Sarkozy Could be Questioned

Former French President Nicolas Sarkozy is expected to face questioning as soon as mid-June when he loses his immunity a month after his successor Francois Hollande officially assumes office today.

Hollande is swon in today as new President of Republic of France.

The most immediately dangerous case for Sarkozy involves a series of overlapping inquiries surrounding illegal campaign financing by L’Oreal heiress Liliane Bettencourt, France’s richest woman.

Magistrates are investigating claims that Bettencourt’s staff handed over envelopes stuffed with cash to Sarkozy aides to finance his 2007 campaign, with her former book-keeper testifying to one 50,000 euro ($65,000) donation.

However, Sarkozy denies any wrongdoing.

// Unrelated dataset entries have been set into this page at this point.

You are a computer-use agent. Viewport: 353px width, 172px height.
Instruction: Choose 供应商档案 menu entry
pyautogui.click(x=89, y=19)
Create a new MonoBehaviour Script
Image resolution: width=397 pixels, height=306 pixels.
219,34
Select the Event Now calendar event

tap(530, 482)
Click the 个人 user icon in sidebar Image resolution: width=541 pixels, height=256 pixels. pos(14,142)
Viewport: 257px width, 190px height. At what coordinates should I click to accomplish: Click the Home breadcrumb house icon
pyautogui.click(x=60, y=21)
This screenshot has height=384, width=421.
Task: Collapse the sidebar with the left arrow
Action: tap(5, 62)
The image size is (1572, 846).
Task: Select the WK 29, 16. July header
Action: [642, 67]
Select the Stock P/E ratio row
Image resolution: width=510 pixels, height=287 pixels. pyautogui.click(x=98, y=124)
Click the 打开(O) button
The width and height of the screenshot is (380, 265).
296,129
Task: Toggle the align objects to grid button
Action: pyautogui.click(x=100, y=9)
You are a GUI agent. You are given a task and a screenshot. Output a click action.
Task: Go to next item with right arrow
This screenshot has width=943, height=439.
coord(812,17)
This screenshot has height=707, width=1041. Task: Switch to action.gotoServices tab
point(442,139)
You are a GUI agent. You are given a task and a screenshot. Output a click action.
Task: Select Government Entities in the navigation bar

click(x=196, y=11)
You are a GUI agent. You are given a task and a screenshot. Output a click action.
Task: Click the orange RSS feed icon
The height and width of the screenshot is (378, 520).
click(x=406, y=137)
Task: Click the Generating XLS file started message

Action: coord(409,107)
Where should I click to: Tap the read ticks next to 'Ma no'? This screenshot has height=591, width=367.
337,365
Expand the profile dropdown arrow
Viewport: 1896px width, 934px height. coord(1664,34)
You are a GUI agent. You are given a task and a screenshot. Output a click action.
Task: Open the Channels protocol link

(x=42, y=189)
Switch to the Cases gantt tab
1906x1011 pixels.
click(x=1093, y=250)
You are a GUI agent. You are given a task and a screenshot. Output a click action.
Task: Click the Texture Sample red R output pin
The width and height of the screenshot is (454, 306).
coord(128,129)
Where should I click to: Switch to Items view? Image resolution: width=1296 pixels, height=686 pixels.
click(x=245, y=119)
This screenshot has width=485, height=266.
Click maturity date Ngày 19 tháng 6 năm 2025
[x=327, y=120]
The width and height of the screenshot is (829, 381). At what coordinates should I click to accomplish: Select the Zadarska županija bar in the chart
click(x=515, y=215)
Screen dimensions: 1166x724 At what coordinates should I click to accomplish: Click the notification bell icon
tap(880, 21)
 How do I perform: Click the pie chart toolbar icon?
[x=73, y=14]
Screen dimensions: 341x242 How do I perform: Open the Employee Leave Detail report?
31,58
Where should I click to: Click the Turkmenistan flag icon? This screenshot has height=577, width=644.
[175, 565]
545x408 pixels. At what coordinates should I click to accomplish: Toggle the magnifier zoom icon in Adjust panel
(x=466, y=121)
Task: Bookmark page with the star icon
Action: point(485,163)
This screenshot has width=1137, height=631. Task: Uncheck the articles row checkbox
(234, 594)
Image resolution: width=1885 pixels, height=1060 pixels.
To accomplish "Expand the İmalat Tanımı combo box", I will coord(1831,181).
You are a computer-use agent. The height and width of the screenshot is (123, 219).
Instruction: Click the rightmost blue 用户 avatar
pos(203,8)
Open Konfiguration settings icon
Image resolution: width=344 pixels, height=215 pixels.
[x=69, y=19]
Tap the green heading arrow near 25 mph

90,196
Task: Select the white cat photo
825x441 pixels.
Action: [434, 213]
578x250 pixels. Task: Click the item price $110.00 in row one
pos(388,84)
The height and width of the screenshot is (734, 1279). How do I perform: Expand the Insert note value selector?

But the conviction last year of his predecessor Jacques Chirac on graft charges has shown that French courts are now willing to go after former leaders.

“In the past the kind of behaviour that Nicolas Sarkozy is accused of was very common, but the courts did not launch prosecutions,” said Philippe Braud, a political analyst at the Paris-based Centre for Political Studies.

Under France’s electoral code, individual election campaign contributions may not exceed 4,600 euros.

Claims were also made during the campaign that former Libyan strongman Moamer Kadhafi’s regime financed Sarkozy’s 2007 campaign to the tune of 50 million euros, but no investigation is known to have been opened.

However, Sarkozy has denounced that claim as “grotesque” and said he will sue French media website Mediapart over the reports.

Also in more serious but harder to prove allegations, magistrates are probing whether a 2002 Karachi bombing that killed 11 French engineers was revenge for the cancellation of bribes secretly promised to Pakistani officials.